Architecture
Summary
Telemy is an IRL streaming platform built around a single-DLL OBS plugin (telemy-obs-plugin.dll) that runs entirely inside the OBS process, paired with a Go control plane API and a shared relay pool for bonded SRT delivery. The system evolved from Project Aegis’s original Rust child-process + C++ shim + IPC pipe design (documented in the Aegis Architecture First Pass) through a v0.0.3 hybrid architecture, arriving at the current v0.0.5 all-native C++ plugin with no standalone binary, no IPC layer, and no Rust dependency. The control plane runs on Advin VPS with PostgreSQL, managing relay provisioning, authentication, billing (LemonSqueezy), and DNS (Cloudflare).
The relay infrastructure shifted from per-user ephemeral EC2 instances (AWS provisioner, deprecated 2026-03-20) to a shared always-on VPS pool model (PoolProvisioner, deployed 2026-03-23). Each relay node runs a dual-process Docker stack: a custom srtla_rec fork for bonded UDP proxying and SLS v1.5.0 for SRT session management. The v0.0.6 design (drafted 2026-03-21) extends this into a global relay mesh with smart region-based assignment, GeoIP integration (deferred), and permanent slug-based DNS records. A repo split (designed 2026-04-02) will separate the open-source MIT-licensed OBS plugin from the proprietary backend into two repositories.
The component boundaries are strict: the C++ plugin handles metrics collection (OBS/Win32/NVML at 500ms), config storage (DPAPI-encrypted vault), relay client lifecycle, and CEF dock hosting. The Go control plane handles auth (browser-handoff login, JWT sessions), entitlement enforcement, relay pool assignment, DNS record management, and billing webhooks. The dock UI (React, bundled as minified JS) communicates with the native plugin via a document.title transport encoded as percent-encoded JSON, with secrets never exposed to the JS layer.
Timeline
- Pre-v0.0.4: Project Aegis architecture designed with C++ OBS shim + Rust child process (
aegis-core.exe) + Named Pipe IPC + MessagePack protocol. Local-first Phase 1 (failover), cloud Phase 2+ (Go control plane + AWS relays). - v0.0.4: Transitioned to all-native C++ single-DLL architecture, eliminating Rust dependency and IPC pipe layer.
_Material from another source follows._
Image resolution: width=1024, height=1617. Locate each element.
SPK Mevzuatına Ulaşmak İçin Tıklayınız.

- v0.0.5 (current): Introduced browser-handoff plugin login, DPAPI ConfigVault, ConnectionManager with multi-connection stubs, BYOR (Bring Your Own Relay), stream slot system, per-link relay telemetry via custom
srtla_recfork, relay provision progress UI, and billing integration (LemonSqueezy). - 2026-03-20: AWS provisioner deprecated; PoolProvisioner becomes sole relay provider.
- 2026-03-21: v0.0.6 global relay mesh design drafted — smart region assignment, stable slug DNS, GeoIP (deferred), health scoring.
- 2026-03-23: Always-ready relay model deployed — sessions auto-provision on managed connection add, auto-deprovision on remove.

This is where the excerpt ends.